[Task requirements] Copy out every line of the data below that contains the string "Select".

Records from a collection

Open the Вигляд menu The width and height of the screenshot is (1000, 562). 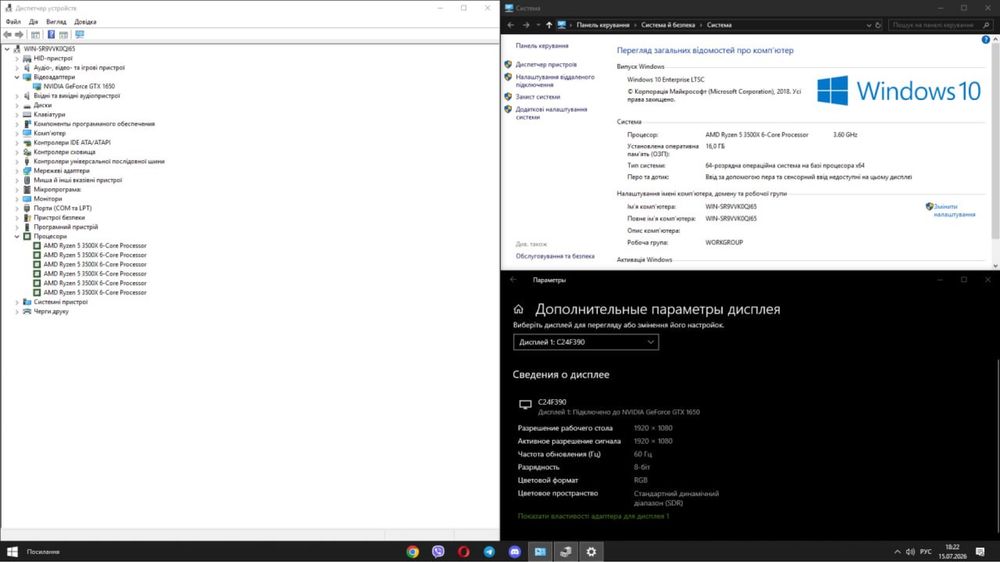(x=56, y=22)
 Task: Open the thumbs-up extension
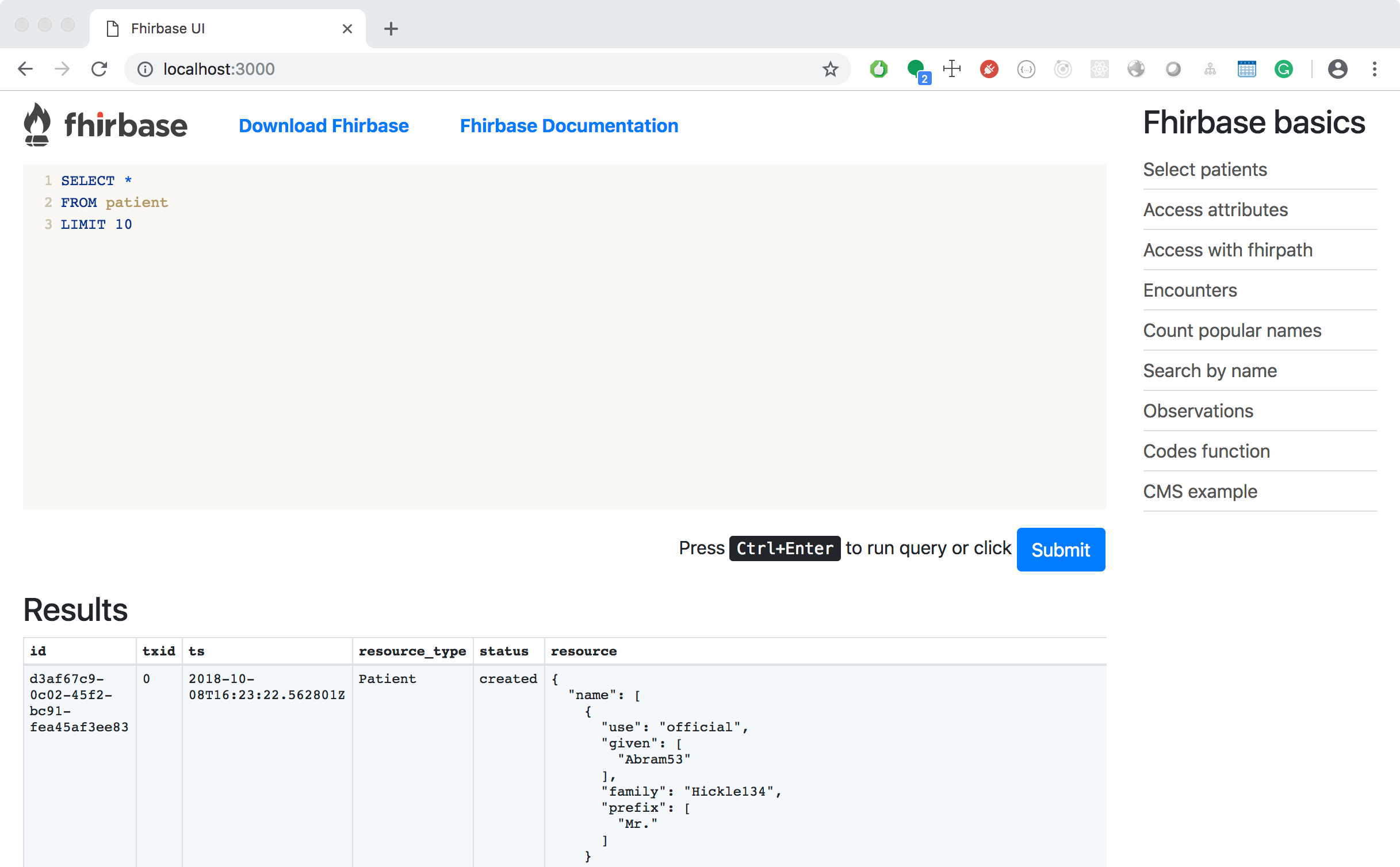[878, 69]
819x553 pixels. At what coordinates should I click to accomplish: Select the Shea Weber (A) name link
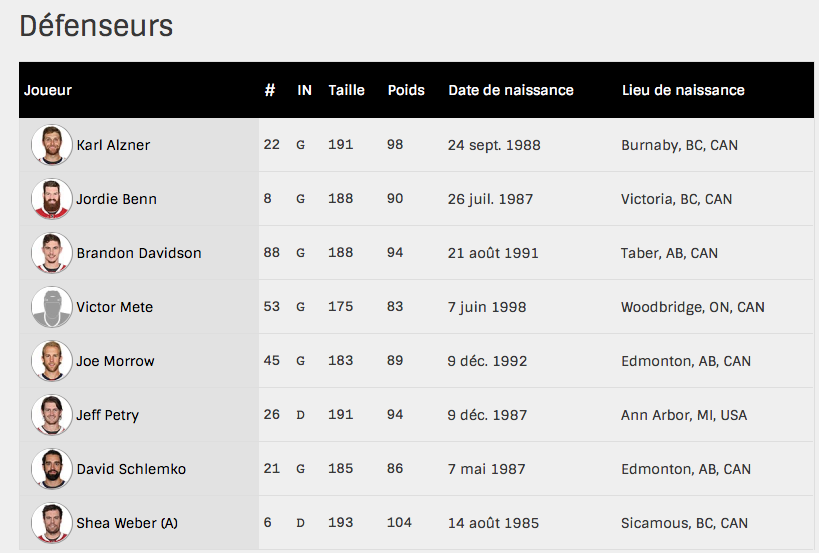[x=127, y=523]
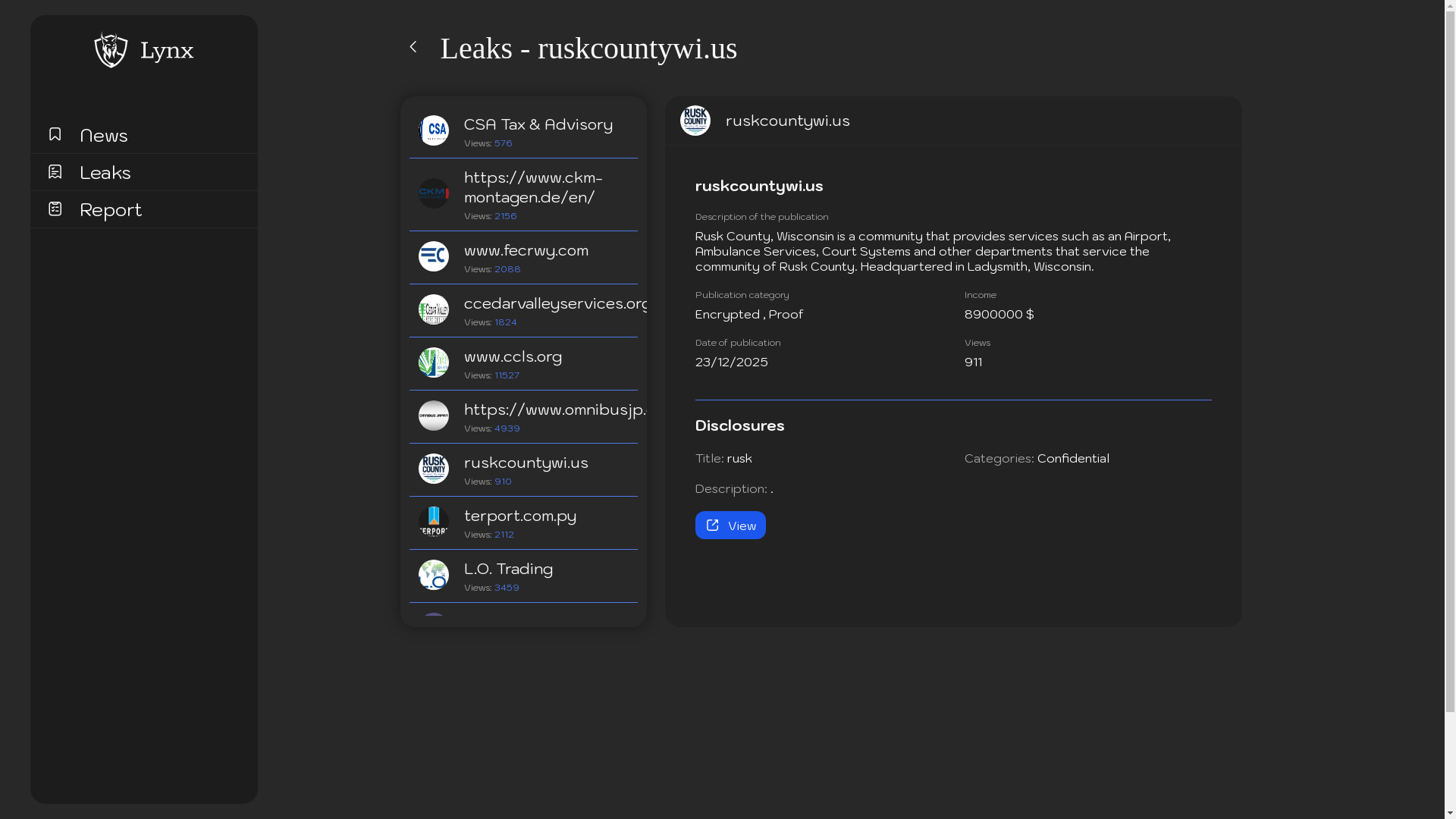Click the fecrwy.com logo icon
The image size is (1456, 819).
[434, 256]
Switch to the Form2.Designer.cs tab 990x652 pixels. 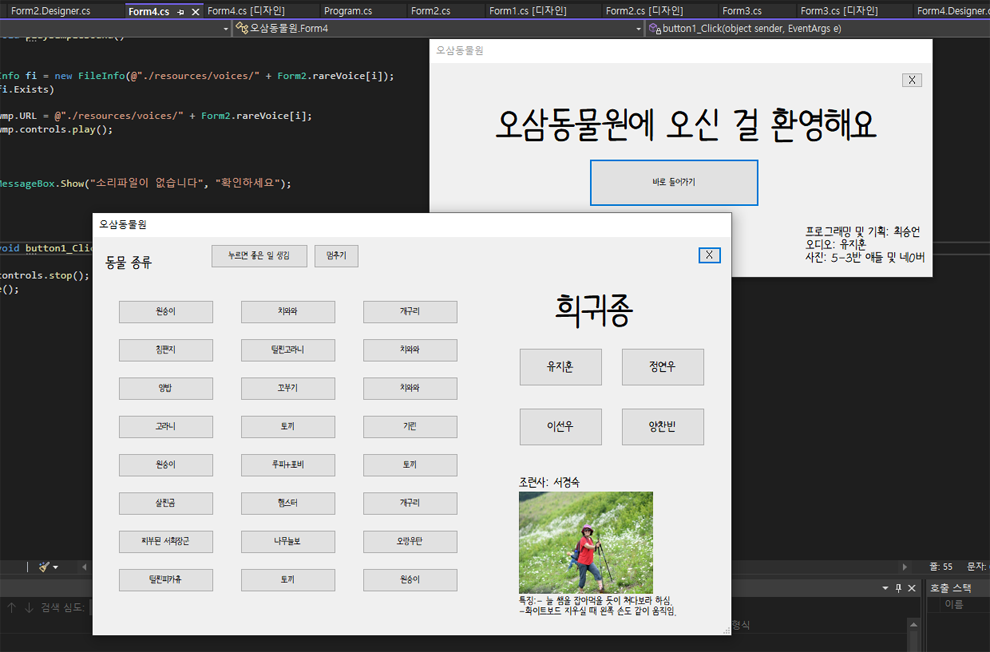click(x=52, y=11)
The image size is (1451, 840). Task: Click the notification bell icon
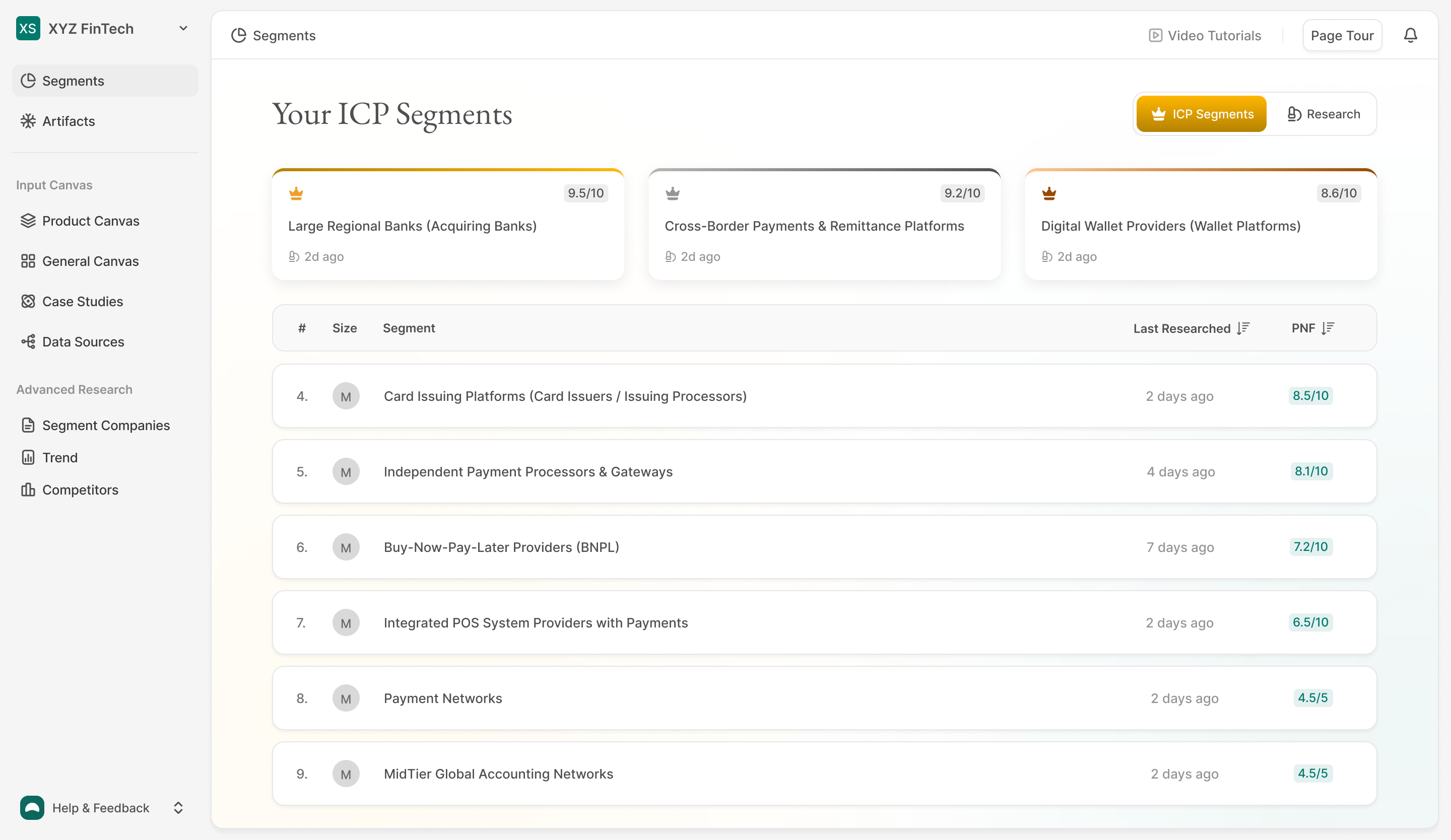pyautogui.click(x=1410, y=36)
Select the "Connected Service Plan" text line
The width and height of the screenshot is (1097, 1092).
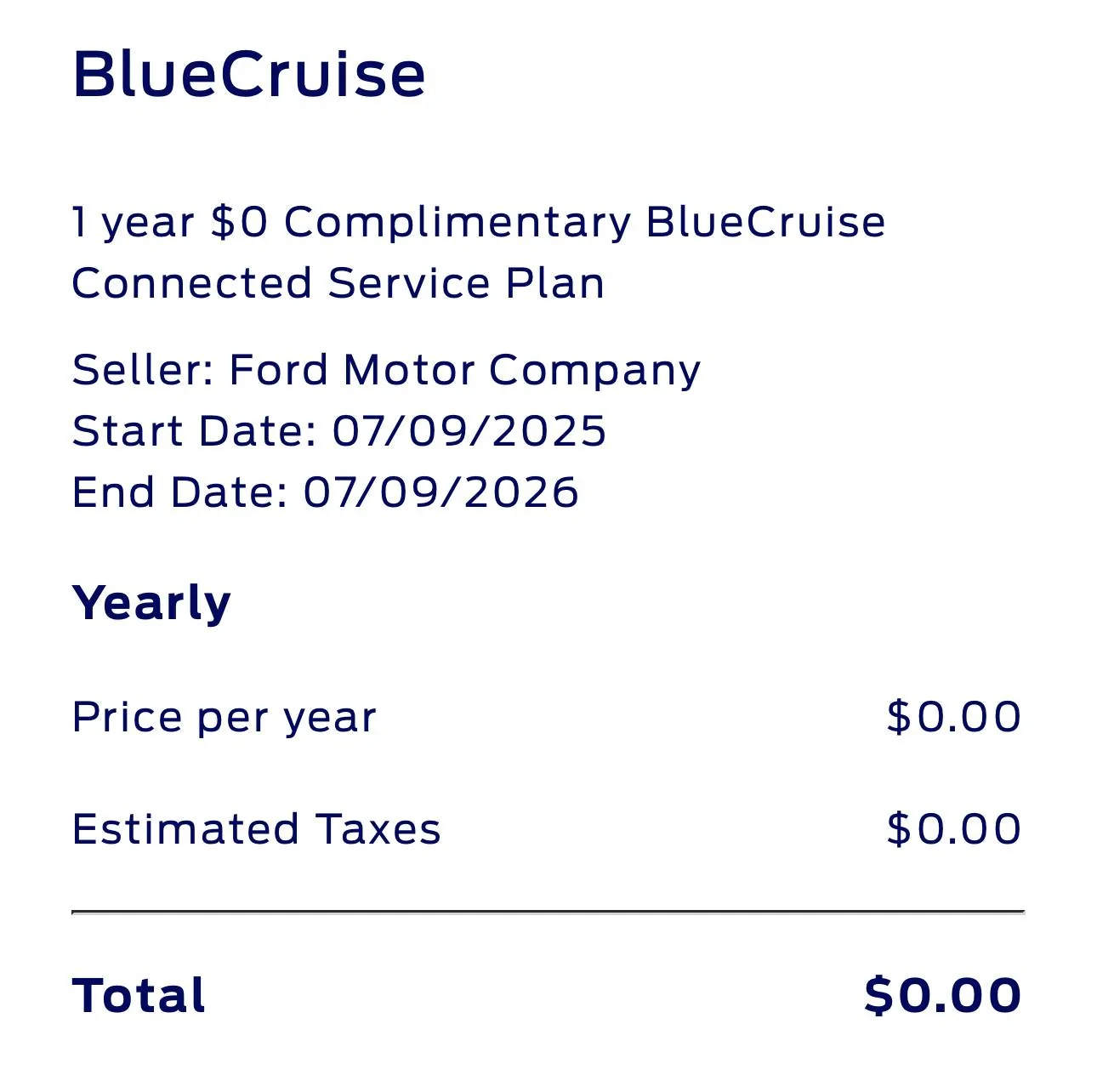[x=338, y=283]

[Correct result]
819x553 pixels. At what coordinates should I click to accomplish: Select the Shea Weber (A) name link
Select the "Connected Service Plan" text line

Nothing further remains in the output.